'Forest dwellers exploited by govt, pvt traders'
New Delhi, Oct 21: State monopolies over trade in forest produce (non-timber), introduced to prevent middlemen from exploiting forest dwellers and ensure fair wages to collectors, have in fact done the reverse, says the National Status Report on Forest and Forestry in India.
Although state forest revenues have gone up after taking control of the forest produce collection and sale, the forest dependent communities do not appear to be benefiting in terms of wages, socio-economic conditions or gender equity, and the cost to end users has increased.
Intermediaries have not been eliminated, but replaced by agents of the monopoly leaseholders, says the report.
So, while the objectives of creating state monopolies are laudable, the actual situations suggest that on the whole, the results are not in favour of the intended benficiaries.
In some states like Orissa, the forest produce (Control and Trade) Act of 1981 provides the scope for state monopoly on certain selected forest products, and the state has the option to give monopoly leases for collection and trade of forest products.
The state has infact granted monopoly rights for 29 Non-Timber Forest Products (NTFP) items to a private company like Utkal Forest products Ltd.
Under the agreement, local people, who collect forest produce, are required to sell their collected material to the company's agents at present prices that are lower than those they could have obtained by selling directly to processors.
Some of the 29 items yield very insignificant amount of revenue yet have nevertheless been taken under the state monopoly.
The Kerala government has created monopoly for 120 notified items of non-timber forest products. The Scheduled tribes and forest dwellers have no right to make any direct sale to outside party.
They have to sell it to cooperative societies, which auction the products gathered by tribal people.
A study calculated that the open market price was more than double of the price being offered by the government.
Thus in Kerala, government monopoly was not only inefficient but also exploiting the tribal people, according to the report.
State monopoly in Andhra Pradesh and Maharashtra has also included a large number of forest produce causing undue hardships to gatherers.
In Madhya Pradesh, the state-trading is selective in accepting only quality leaves of tendu and other NTPF. As a result, the collection averaged during 1989-96 was 43 per cent less than the collection between 1981-88.
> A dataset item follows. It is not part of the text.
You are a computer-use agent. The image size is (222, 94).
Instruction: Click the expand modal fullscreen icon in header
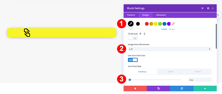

State governments took control of the trade in non-timber forest produce to ensure their sustainability. Traditionally their collection has been of low-intensity and generally sustainable.
However, as the economic potential of the forest produce came to be realised, forest dwellers began to collect them intensively, and moreover the infrastructure for trade and processing have developed boosting the trade, which raised the concern for sustainability of the forest resources and distribution of benefits derived from them, finally resulting in the state control.
The report recommends strengthening of village-level institutions to help the local communities enjoy bargaining power in the trade of the produce collected by them.
It pointed out that the village forest committee formed under the Joint Forest Management programme of the Ministry of Environment and Forest have been registered without allowing the full process before registration.
Absence of active local institutions has seen the arrival of exploitative private traders and middlemen. The state monopolies have not changed the situation for the better, as they have also affected the earning of the poor resulting in their indulgence in unsustainable harvesting, the report said.